Pollution roadblock may derail BP refinery of oilsands crude
Oil giant unable to strip out enough ammonia from wastewater
Joe Carroll, Bloomberg News //Thursday, August 23
http://www.canada.com/edmontonjournal/news/business/story.html?id=23b91b...
BP Plc hasn't found a way to reduce water pollution that threatens to scuttle a $3.8 billion Indiana refinery expansion, the second-costliest project of its kind in the U.S.
BP said efforts to find new treatment methods that would strip ammonia from wastewater have been unsuccessful. The company wants to triple the amount of Alberta crude the plant, located on the southern shore of Lake Michigan in Whiting, can process and boost gasoline output 15 per cent.
The company, based in London, has been under fire from legislators and environmental activists for the past month after winning permission to boost ammonia discharges into the lake by 54 per cent. BP said it needs the higher limit because processing crude from the oilsands creates twice as much ammonia as the types of oil currently refined at the plant.
"It's not at all clear that there's anything available that we can use to make it all go away," Dan Zajkowski, refinery manager, said Wednesday during a legislative hearing in Indianapolis. "If there was, we would have put that in the permit process right away."
The expansion plan has been criticized by Chicago Mayor Richard Daley, U.S. Senator Richard Durbin and tens of thousands of residents of states bordering the lake who signed anti-BP petitions.
For BP, it's the latest in a series of public-relations disasters in the past three years that include a Texas refinery blast that killed 15 people and pipeline leaks that temporarily shut output at Prudhoe Bay, Alaska, the biggest U.S. oilfield.
Zajkowski said technological limitations, rather than costs, are the reason BP can't cut ammonia discharges when the plant begins processing more Alberta crude in 2011. The expansion plan includes a $150-million upgrade of the units that filter wastewater before it's pumped into the lake from tubes 1,067 metres from shore, he said.

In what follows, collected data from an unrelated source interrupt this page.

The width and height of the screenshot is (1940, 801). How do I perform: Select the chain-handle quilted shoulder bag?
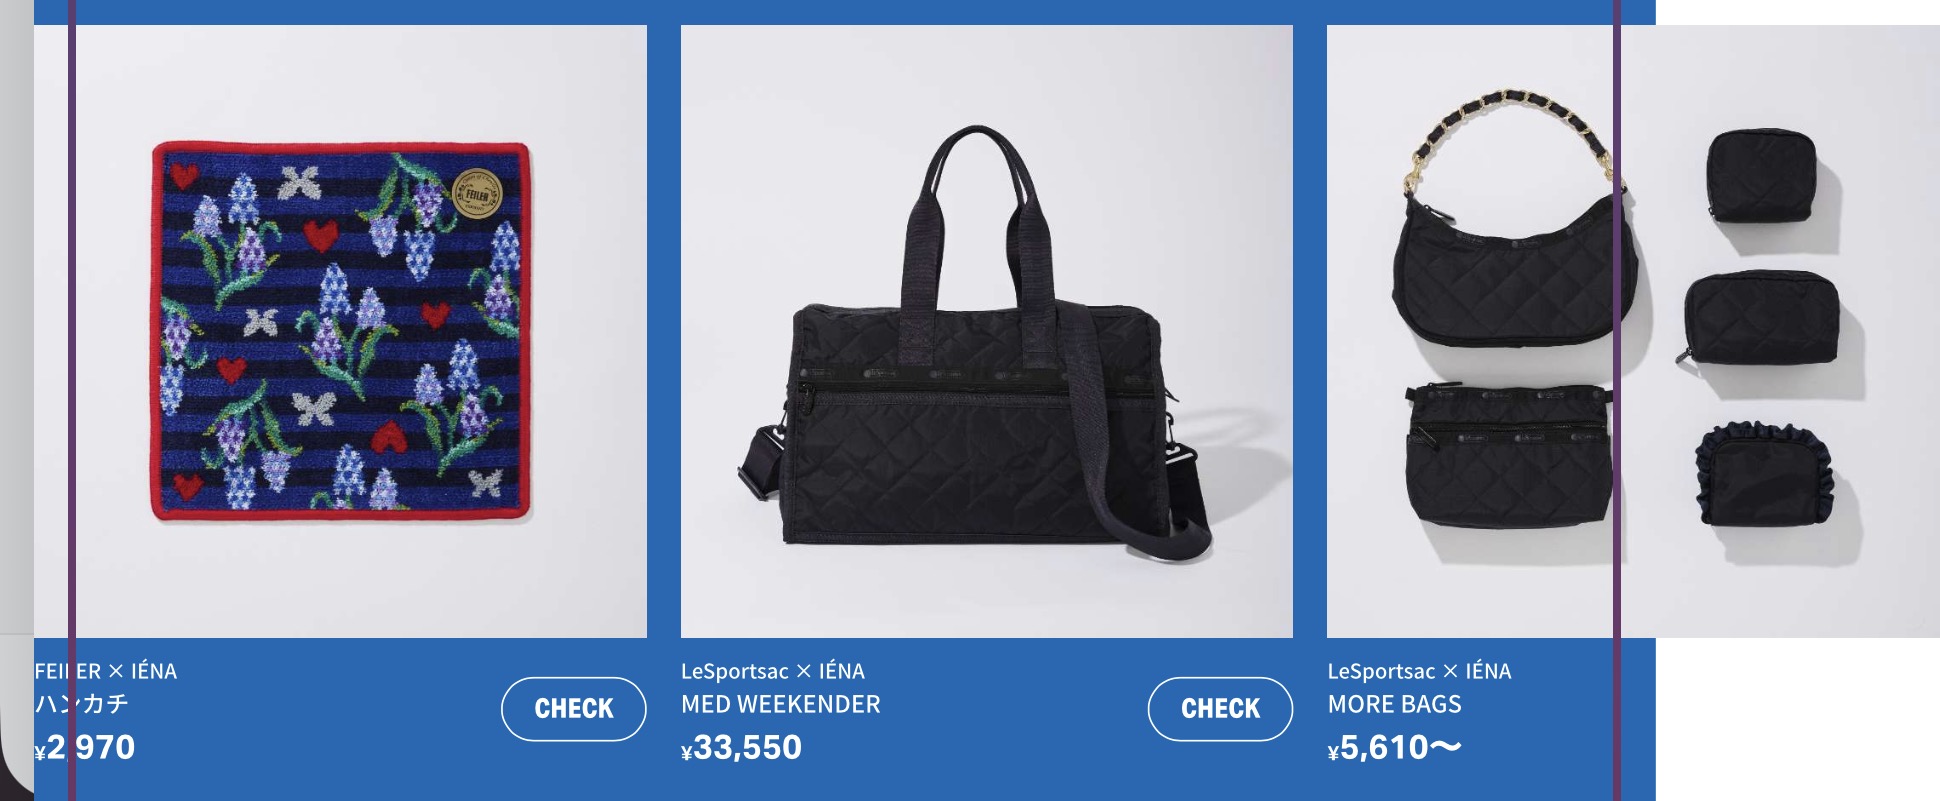pos(1512,220)
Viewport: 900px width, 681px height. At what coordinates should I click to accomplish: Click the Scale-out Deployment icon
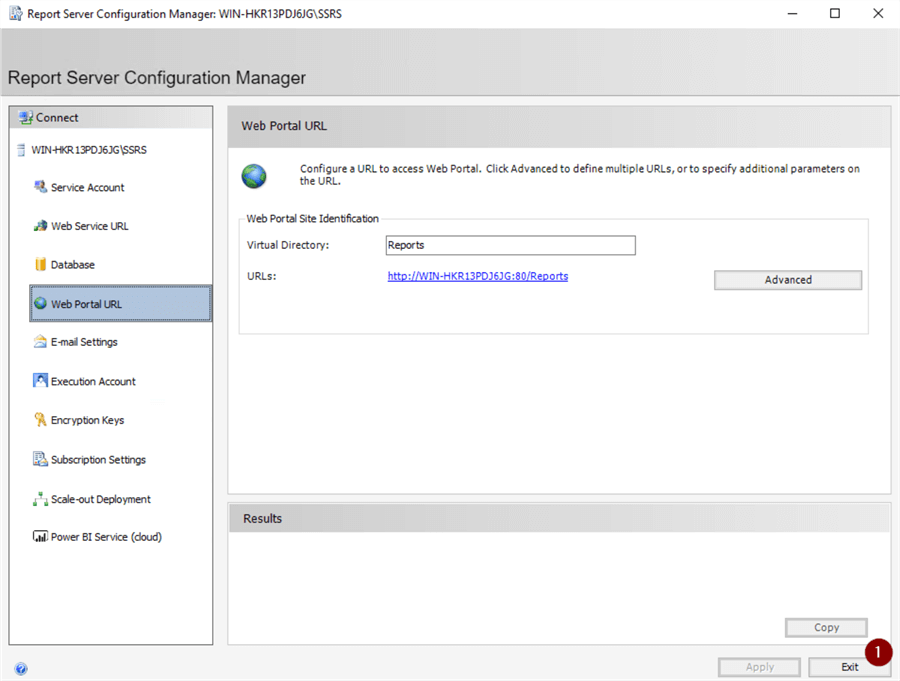(40, 499)
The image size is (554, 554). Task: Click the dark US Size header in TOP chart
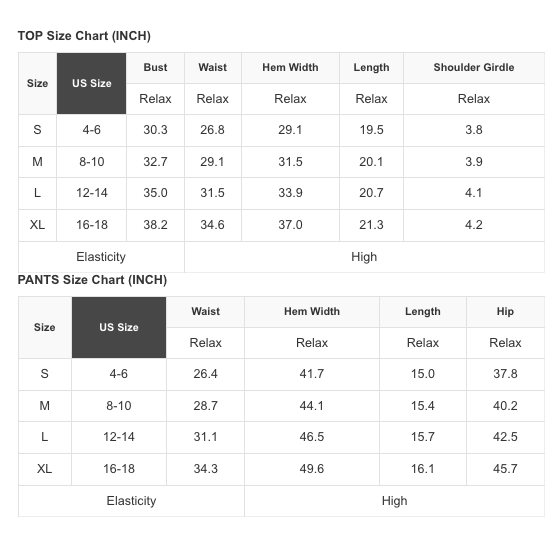tap(92, 83)
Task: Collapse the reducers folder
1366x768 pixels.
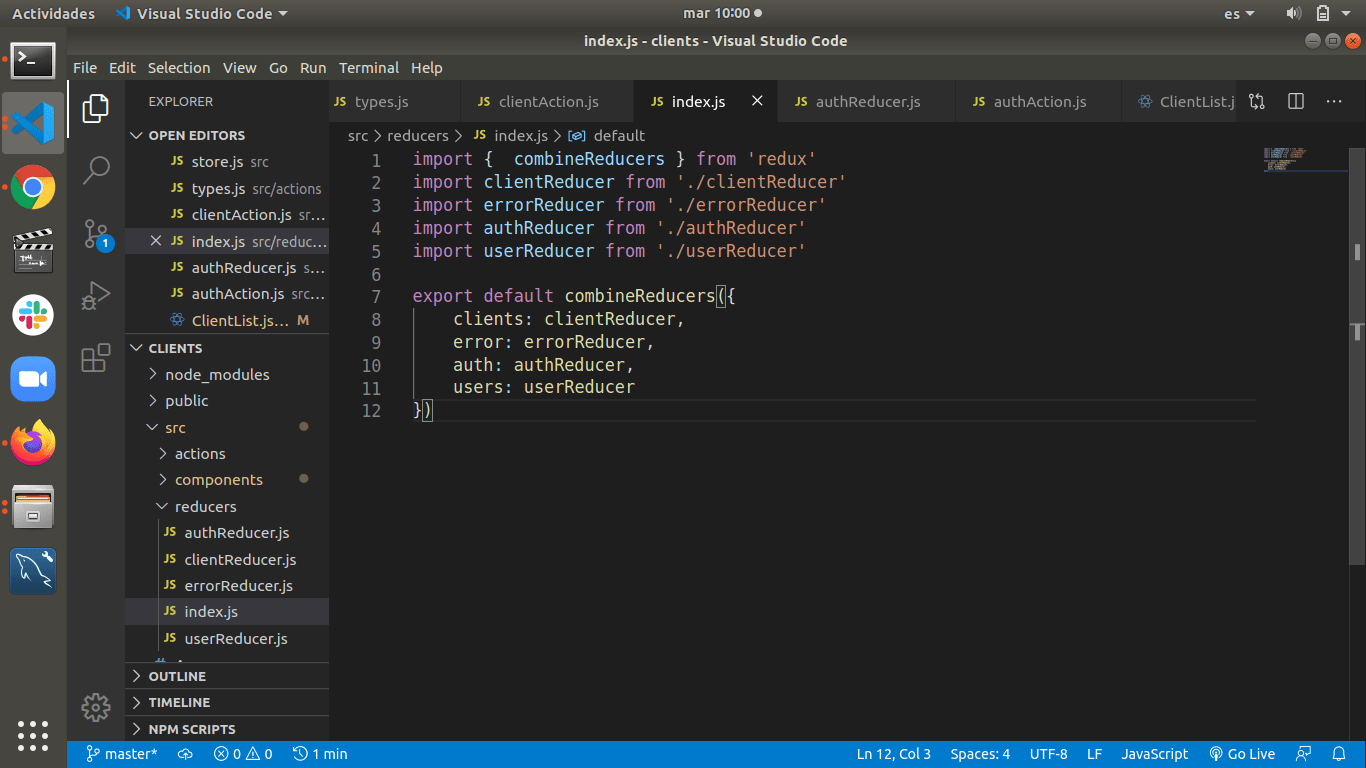Action: coord(205,506)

Indiana and federal regulators said the ammonia increase poses no threat to the lake, the source of drinking water for 10 million people.

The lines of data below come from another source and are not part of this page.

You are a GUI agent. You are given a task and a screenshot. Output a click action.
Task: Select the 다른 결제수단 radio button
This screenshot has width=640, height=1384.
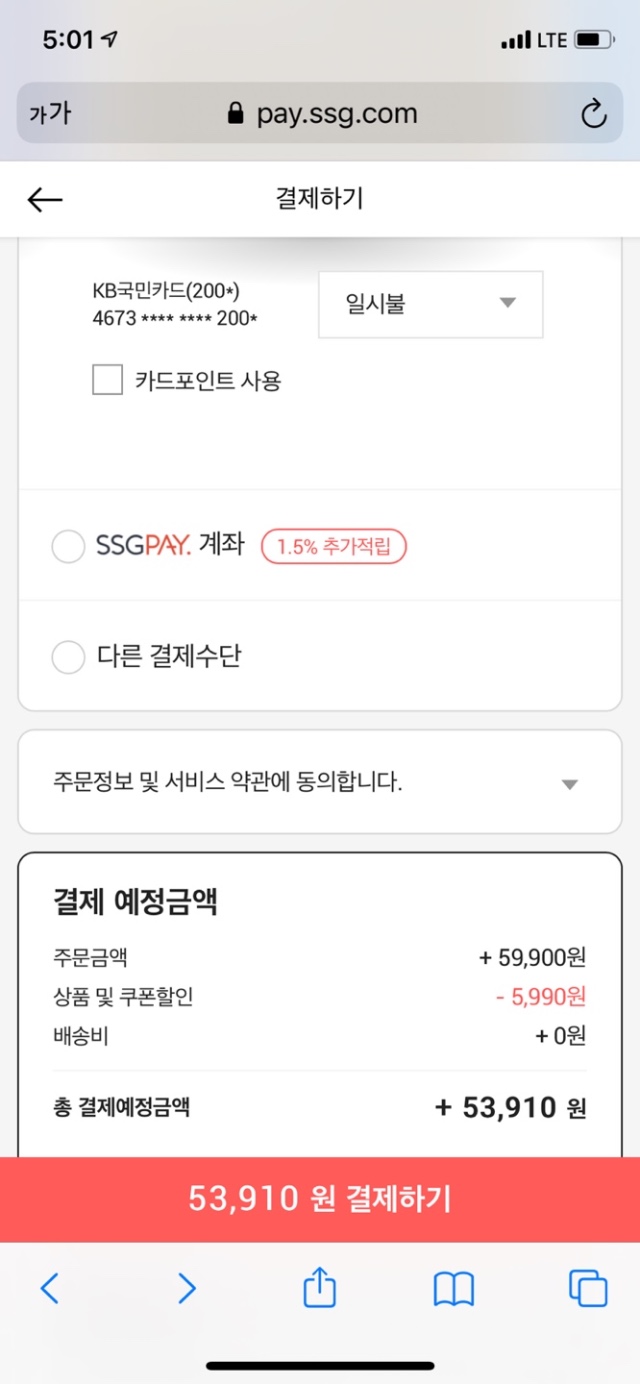(x=68, y=657)
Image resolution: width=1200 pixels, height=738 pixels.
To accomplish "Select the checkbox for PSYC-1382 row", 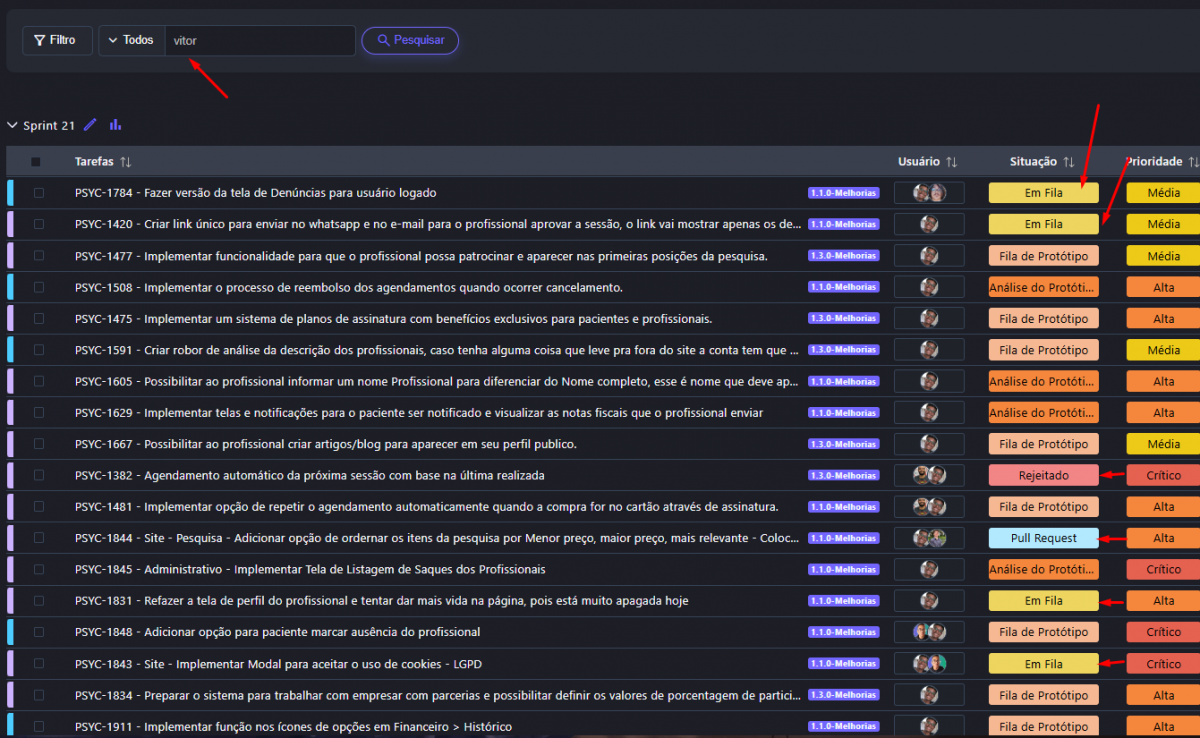I will [39, 476].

Even at the maximum limit allowed under the permit, the refinery won't be dumping enough ammonia to harm salmon, the lake species most sensitive to the compound, Thomas Easterly, commissioner of the Indiana Department of Environmental Management, said during Wednesday's hearing.
BP's permit, which took effect Aug. 1 and expires in 2012, imposes stricter limits than ConocoPhillips will have to follow when it expands its Wood River, Illinois, plant near St. Louis, Easterly said.

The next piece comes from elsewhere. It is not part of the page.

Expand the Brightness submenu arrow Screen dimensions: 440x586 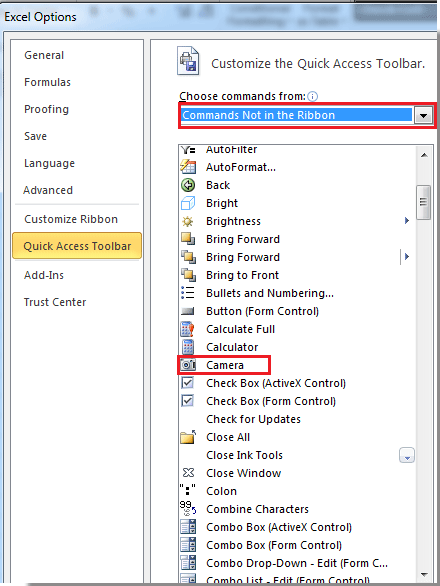coord(407,221)
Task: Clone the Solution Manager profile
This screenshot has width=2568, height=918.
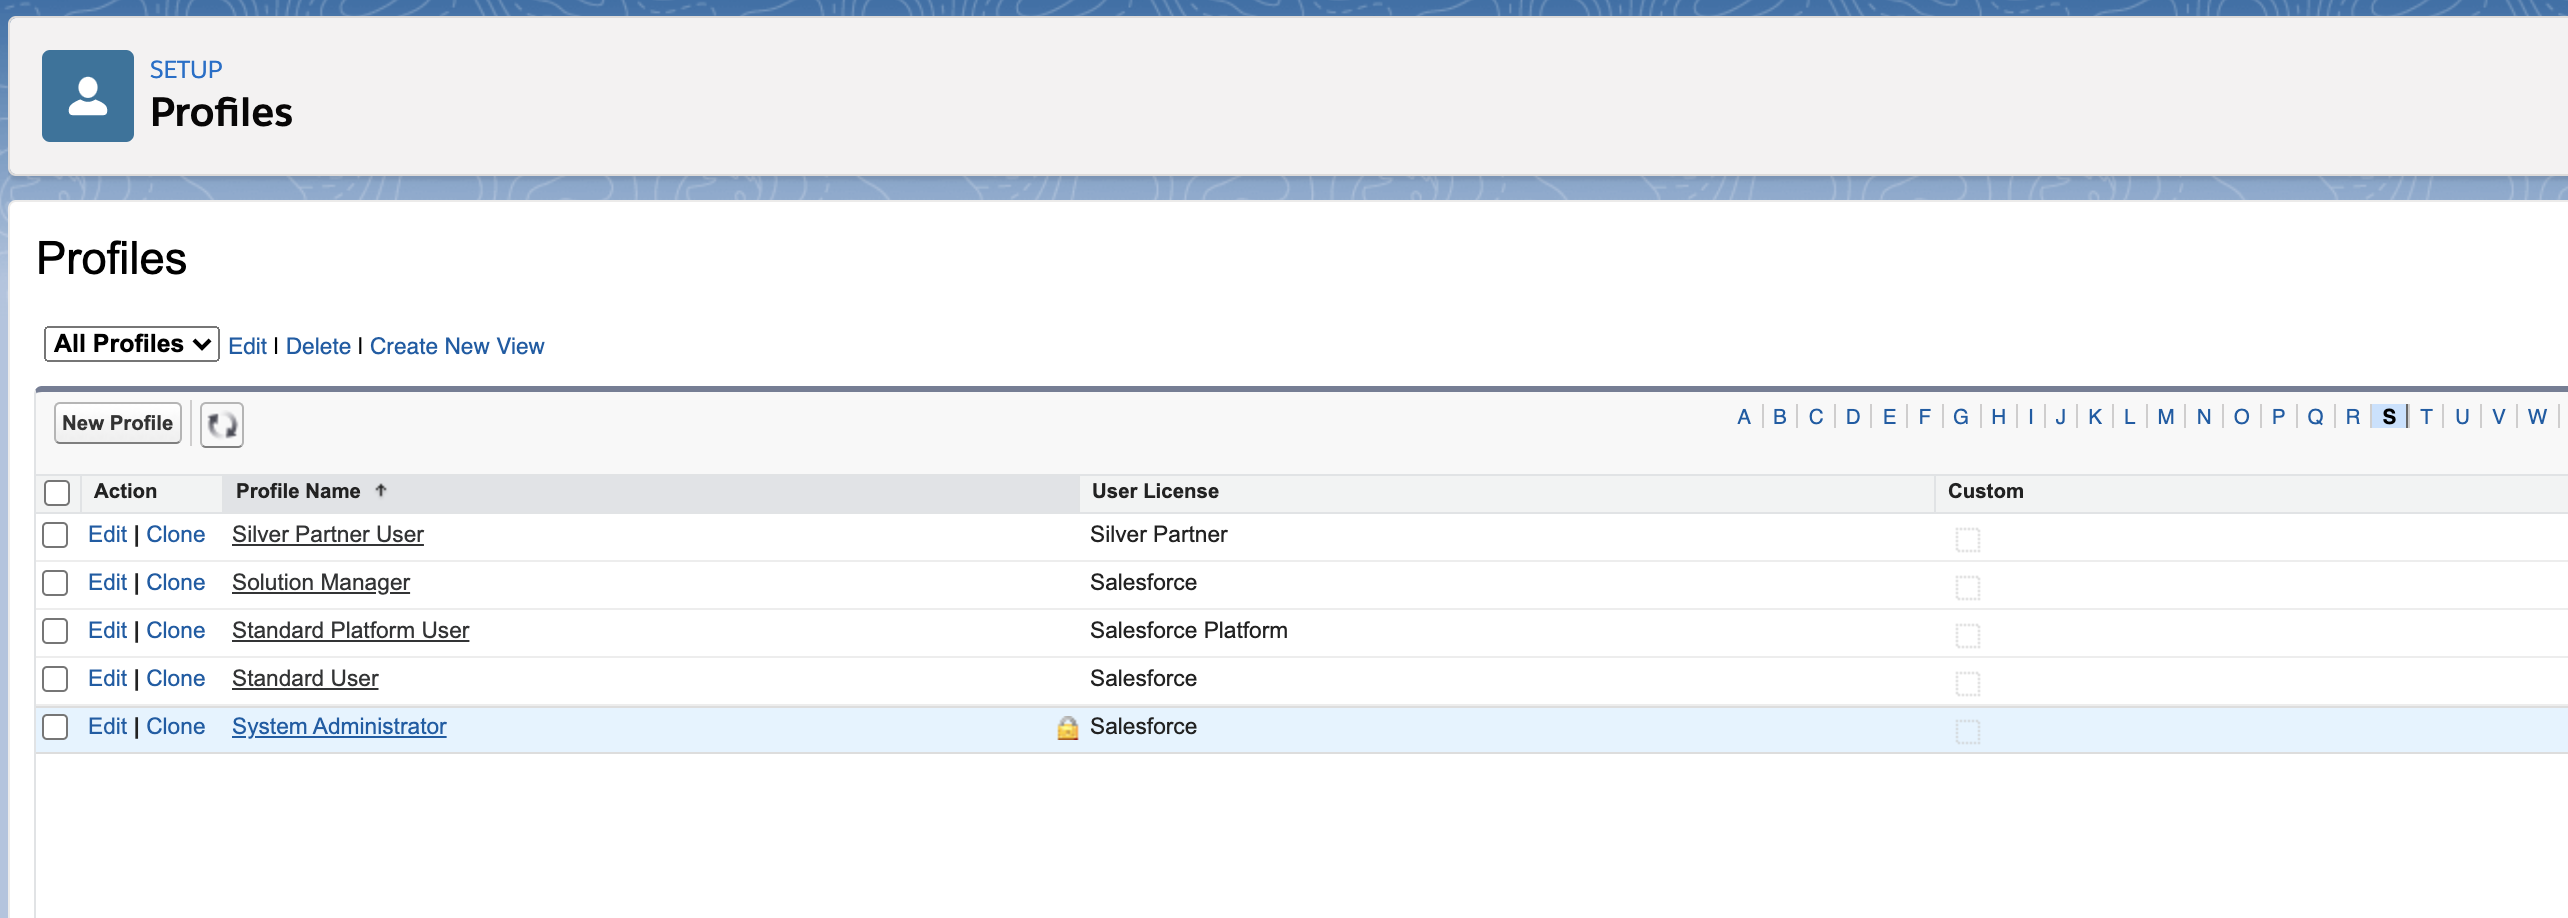Action: 175,583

ConocoPhillips, which is also expanding to process more Canadian crude, will be allowed to dump 31/2 kilos of ammonia for every 1,000 barrels of daily oil-refining capacity, 45 per cent more than BP, Easterly said. Houston-based ConocoPhillips plans to spend $3.9 billion on Wood River, the costliest U.S. refinery expansion.
Easterly, a former environmental manager for NiSource Inc. and Bethlehem Steel Corp., said he doubts there is any technology available to strip all of the ammonia from refinery wastewater.
"If you could overcome the laws of science, you'd like nothing to be in the discharge" that flows into Lake Michigan, Easterly said.